Сзади бабахнул выстрел и прозвучал как пушечный. Во двор выбежал дежурный по части, путаясь в лямке противогаза. Караул был поднят «в ружье», в суматохе всю учебную роту сдернули с нар по тревоге. Связные кинулись рысью к соседним домам будить своих командиров.
Подбегая к базарной площади, Иван по деревенской привычке хотел выломать кол из плетня, но ни кола, ни плетня не было, он рванул что попало, и в руках оказалась штакетина от забора. Собаки в городе, не приученные к переполохам, лаяли надрывно и хрипло.
Еле управившись с дыханием, Лозовой встал на перекрестке, озираясь по сторонам, и сразу услышал возню. Он кинулся влево, к краю базарной площади, угодил в здоровенную лужу, зачерпнул полботинка. До него донесся голос Ивана:
— Где она?! Ты меня так не возьмешь… Куда дели?!
Раздался треск ломающейся штакетины и исступленный вопль:
— Дай ему по фарам!
— Отыми у этого психа дрын!
— Вали его!
Даниил с разбега врезался в гущу дерущихся, хотел дотянуться до Ивана, но тут же схлопотал по скуле, да так, что и в пятках загудело. Хоть старался разнять, командирские команды применял, но увяз в драке, получая то справа, то слева, а то и прямо в переносицу. Да и сам бил куда придется, а в промежутках все-таки выкрикивал:
— Кончай драку!.. Хватит, говорю!.. Погоди, Татьянников!

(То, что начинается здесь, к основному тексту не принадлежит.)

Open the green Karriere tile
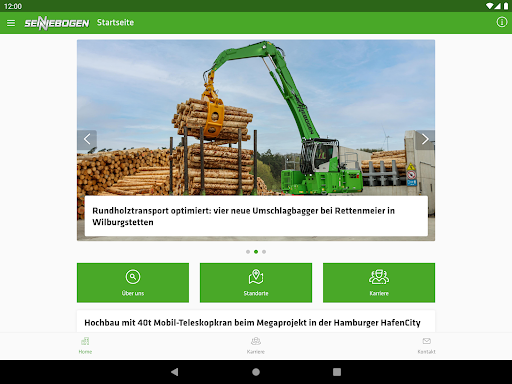This screenshot has height=384, width=512. (x=379, y=283)
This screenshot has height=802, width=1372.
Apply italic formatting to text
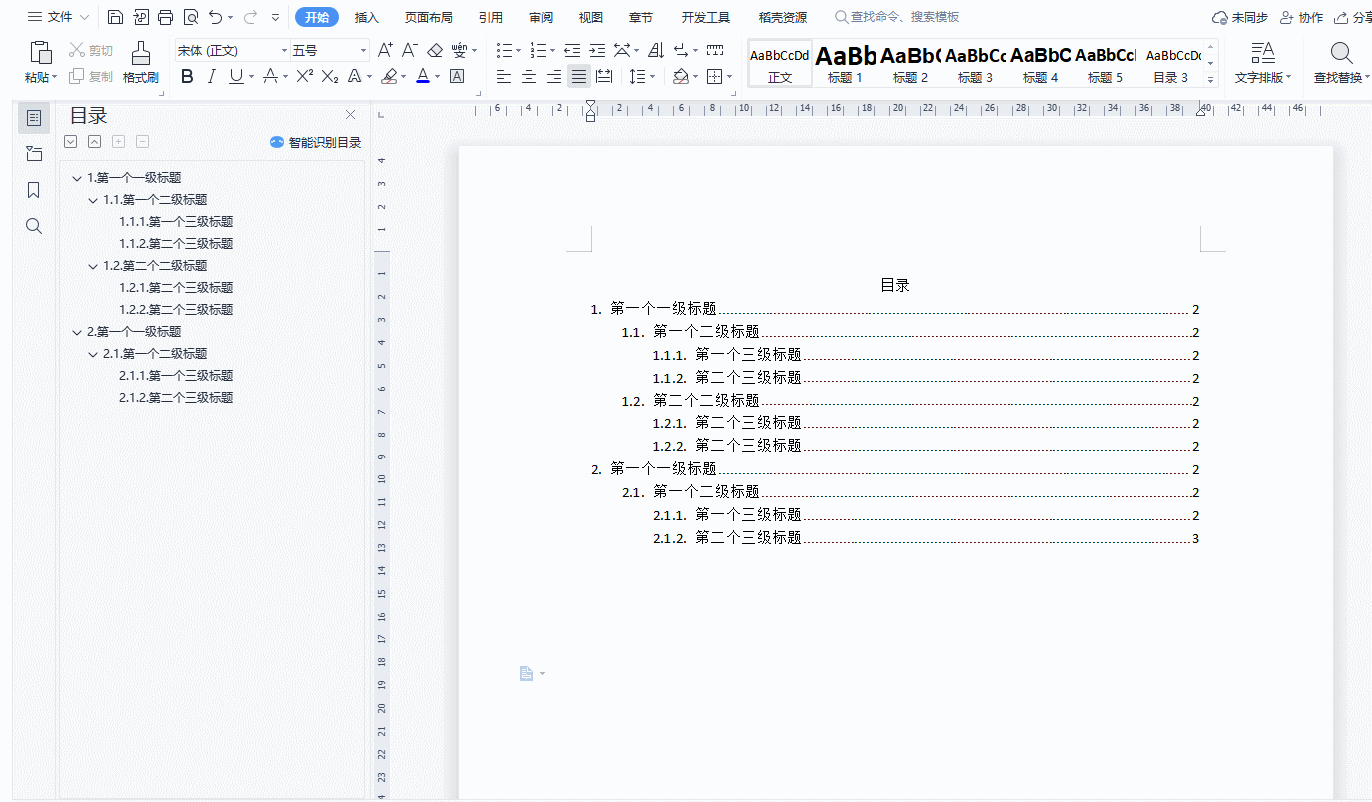(211, 76)
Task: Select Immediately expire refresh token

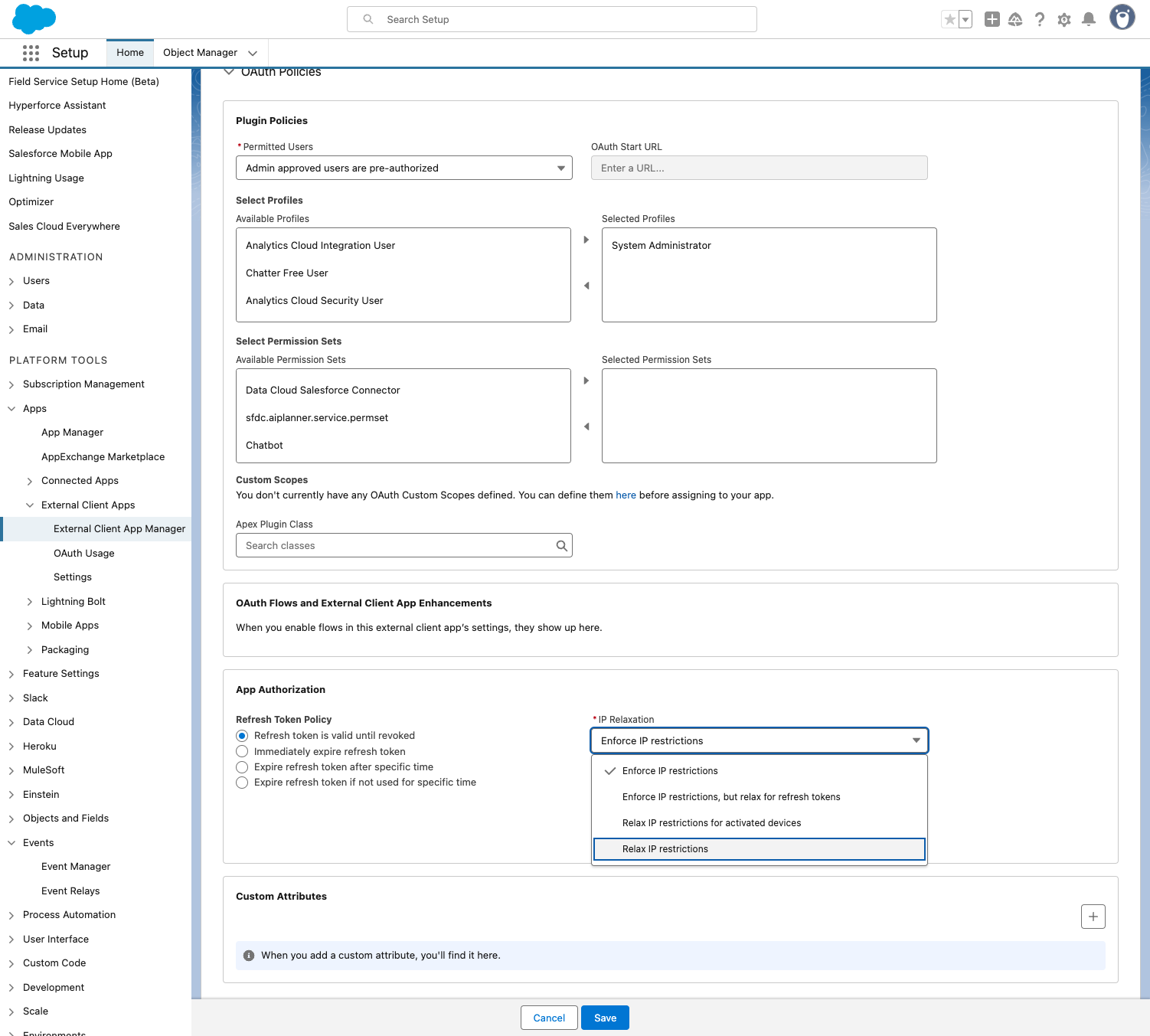Action: coord(243,752)
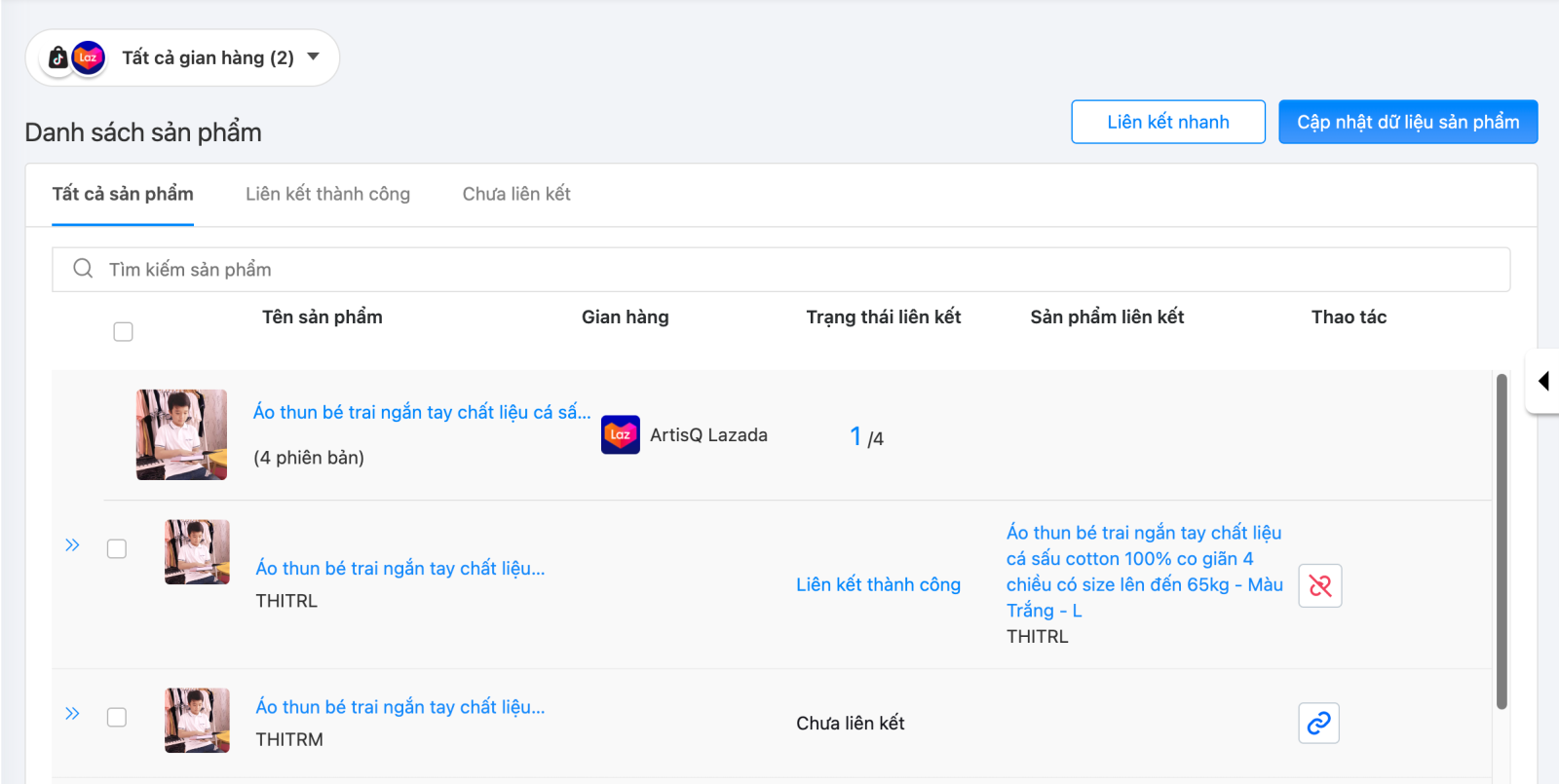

Но куда там. Иван сражался куском переломанного штакетника и только чудом не засветил сотоварищу. Он бросался от одного к другому, бил, сам получал не меньше и уже не кричал, а хрипел:
— Куда дели, гады? Убью-у-у…
Дерущиеся падали — кто под ударом, кто оступившись от промаха, — вставали и без оглядки кидались в свалку. Это уже была не драка, а молотьба. Такие сражения на селе по большим праздникам бывают. В них одного-двух убивают или увозят с переломанными позвоночниками, а потом удивляются: «Почему это так много кривых в нашем селении?»
Только беззаветность и полное пренебрежение личной безопасностью позволили устоять Ивану и Даниилу в этом сражении.
— Ломи!
— Отпусти, гад!.. Уху оторвешь.
— Бей психу по горлянке!
На Ивана навалилось сразу трое, а четвертый все еще махал руками перед измордованным Даниилом. Штатские явно побеждали военных под воздействием превосходящих сил.
— Баста! — неожиданно гаркнул худой сутулый верзила, захвативший в клещи Иванову голову. — Из чего драка?.. Говори! Не то удушу, курва… Говори!